# how many discus



## the serpent (Aug 29, 2012)

hi I have a 4 foot tank by 16 inch by 18 inch and was wondering how many discus I could put in there with 10 cardenel tetra 10 Cory cats 6 dwarf neon rainbowfish n 10 hatchets I also have a 3 foot sump but is not fitted yet 


_Posted from Reptileforums.co.uk App for Android_


----------



## Dan12345 (Sep 5, 2012)

Hey, 
having been through the same questions a couple of years back i feel i can give you some advice here. 
If your looking at younger discus (2.5-4") you want to go with at least 6 and up to 10 would be better. They do much better when younger in larger groups.

I'm sure you've done a lot of research into Discus and there not nearly as fussy as everyone may think.

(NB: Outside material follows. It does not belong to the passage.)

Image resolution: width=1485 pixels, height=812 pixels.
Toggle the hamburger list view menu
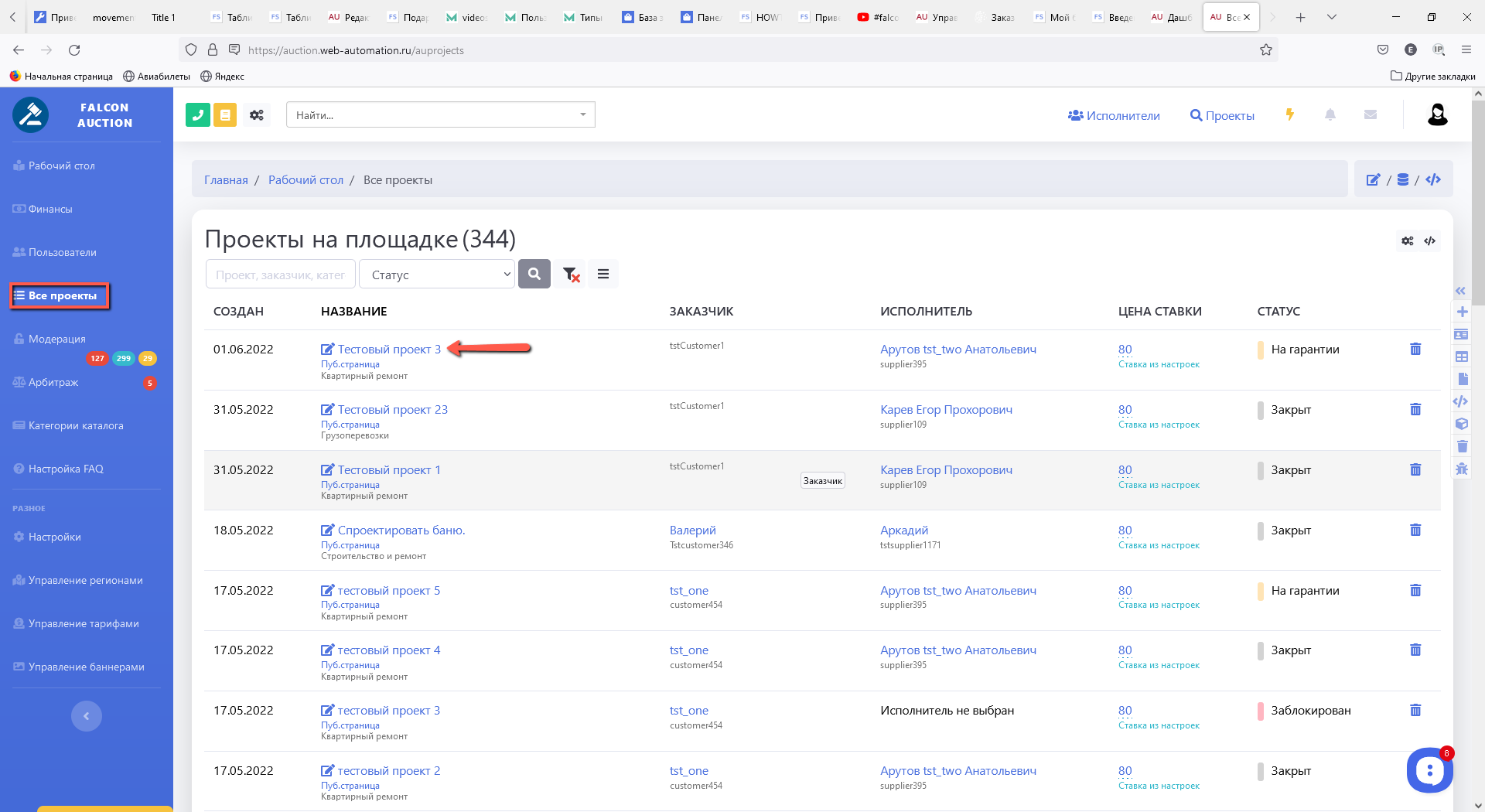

However they do require the basics of top quality food and top quality water, the best thing you could buy would be a HMA or RO filter. You can pick them up used for cheap as chips and will save a lot of £'s and heartache in the long run.

There is also a load of good information on them now. If you do the research there a great fish to keep!

Good luck!
Dan


----------



## the serpent (Aug 29, 2012)

I already have a hma filter how many adults would fit in there because I don't want to buy smaller ones n have to sell em when there older n I got no space for a bigger tank do u think I would get away with havin 6 adults ? 


_Posted from Reptileforums.co.uk App for Android_


----------



## Dan12345 (Sep 5, 2012)

It all depends on the time your willing to invest in water changes etc.
If you were to add 6 Adults to your tank it would need decent water changes to keep it in tip top condition. Probably somewhere in the region of 40% weekly. 

If you don't feel like you would want or have the time to do that you could still have the 6 adults but I would maybe think about losing the hatchets/rainbows and possibly just keep the cardinals. This would make it a more manageable set up.


----------



## the serpent (Aug 29, 2012)

40% a week ain't bad I do a 20% water change on all 3 of my tanks every weekend anyway so ill just have to take double the amount out of the discus tank. will they become territorial over space when they are adults though ?


_Posted from Reptileforums.co.uk App for Android_


----------



## Dan12345 (Sep 5, 2012)

To an extent yes, they can be nasty little buggers when they pair off.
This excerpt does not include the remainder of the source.